Sunday, March 13, 2011

CHRISTOS TSIOLKAS DEAD EUROPE


I struggled to come to terms with Dead Europe for a book reviewing competition in (I think) the Australian Book Review


Dead Europe
by Christos Tsiolkas
Vintage 2005


Christos Tsiolkas’ three novels explore the descent of a hero into different kinds of extremis. His latest, Dead Europe, shares with his first, Loaded, the picaresque quality which helped to make its adaptation to the film Head On so successful. Dead Europe though would need to be a blockbuster, so various are its approaches to the hero’s fall.

Isaac, a Greek Australian, is in Athens for an exhibition of his photographs. On a visit to his mother’s village he learns through his cousin that his mother’s family is cursed. Isaac journeys on to Venice, Prague, Paris, Cambridge and London taking photographs which reveal the demonic Europe which, though immersed in it, he cannot ‘see’. During this inverted Grand Tour Isaac finds himself being dragged under by ‘Eurotrash’ who become, more and more, evil angels.

Myth is the other major element in Tsiolkas’ panoptic account of Isaac’s life. It relates the genesis and enactment of the curse which fell first on Isaac’s grandmother Lucia (LUISA?) – ‘the most beautiful woman in the world’ – when she incited her husband to kill the Jewish boy the couple were sheltering from the Nazis. The ghost of the Jewish boy, Angelo, attaches himself to Reveka, Luisa’s daughter, as she makes her way to Australia.

The myth of Angelo, the avenging Jew, embraces the dreadful hardship of peasant Europe, the hardship many came to Australia to escape, haunted by their histories as Angelo haunts his beloved victims - with an unrelenting, icy grip. To some extent Angelo also represents guilt for the holocaust from which, Tsiolkas suggests, Europe will never free itself.

Australia is Reveka and her son’s youth. As Tsiolkas has it, for all its brutal treatment of its legal immigrants and decline into a nation where refugees/freedom seekers/illegal immigrants are locked up, Australia remains a place of warmth and light and innocence in contrast to the dark power of Europe.

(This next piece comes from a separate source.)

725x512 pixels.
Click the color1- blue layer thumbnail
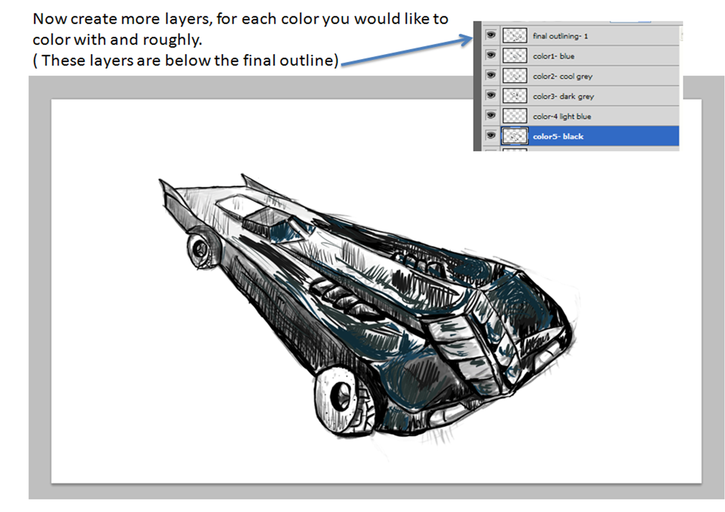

Isaac’s inverted Grand Tour is a revelation of the appalling state of Europe. Refugees, into whose desperation the myth has given us insight, suck whatever life they can from the depravity of Europe. Very much of this depravity takes a homosexual form, embellished by drugs. Young male prostitutes abound.

Isaac is himself homosexual, constantly neglecting and calling on the strength of his lover at home – the big, butch, beautiful, caring, swastika-tattooed Anglo-Celtic Colin. Big, beautiful and butch is also to be found in Europe but there it takes much more complex and sinister forms.

The novel worries at ethnicity, deracination, modern history. What binds these various sources of anxiety is anti-Semitism. Jews seem to lurk behind the ills of Europe. In Prague Isaac encounters ‘King Kike’ who tells him ‘I am the real Jew, mate … You don’t know Jews, do you? You think we should be the nice old fella in the back of the store, wouldn’t hurt a fucking fly … I’m not that kind of Jew, cunt. That kind of mumza Jew is finished.’ ‘King Kike’ is a huge man, crushing.

By the time the reader encounters him, s/he is somewhat familiarised with the anti-Semitism expressed by the characters in Dead Europe. But we still want it to go somewhere, to be more than a noir gesture of Dirty Realism. Tsiolkas depicts it as a strong element in contemporary Europe, as having deep roots in its peasant past and at one point a character seems to justify anti-Semitism in terms of Judaism being the progenitor of Christianity and the Muslim faith (Dead Europe is au fond an anti-clerical novel). As already suggested, at the mythic level, Judaism is an eternal parasitic demon invoked by those who betrayed it.

The narrative thrust of Dead Europe is powerful up to a point, though I think most readers will baulk when Isaac sets off after Prague to discover yet again that Europe is all underbelly. When the novel’s myth coalesces with Isaac’s Grand Tour, the reader is caught in a flurry of horror which leans far too heavily on Anne Rice.

Humphrey McQueen has posed the fruitful idea of a comparison with Christina Stead’s The House of All Nations; Stead’s vision of a corrupt Europe centred on the practices of merchant banking. The style she employed had the clarity and force of documentary realism. Tsiolkas has a freer imagination than the great Stead but his style inclines to the melodramatic and to hectoring. The melodramatic has its place in a novel like Dead Europe but there is also an inclination to the sentimental.

Isaac takes photographs which reveal the demonic Europe, which though being immersed in it, he could not, until it was too late, ‘see’. In Dead Europe Tsiolkas seems to thrust at us a vision we have been wantonly oblivious to and from which he himself recoils in Gothic sensationalism and rant.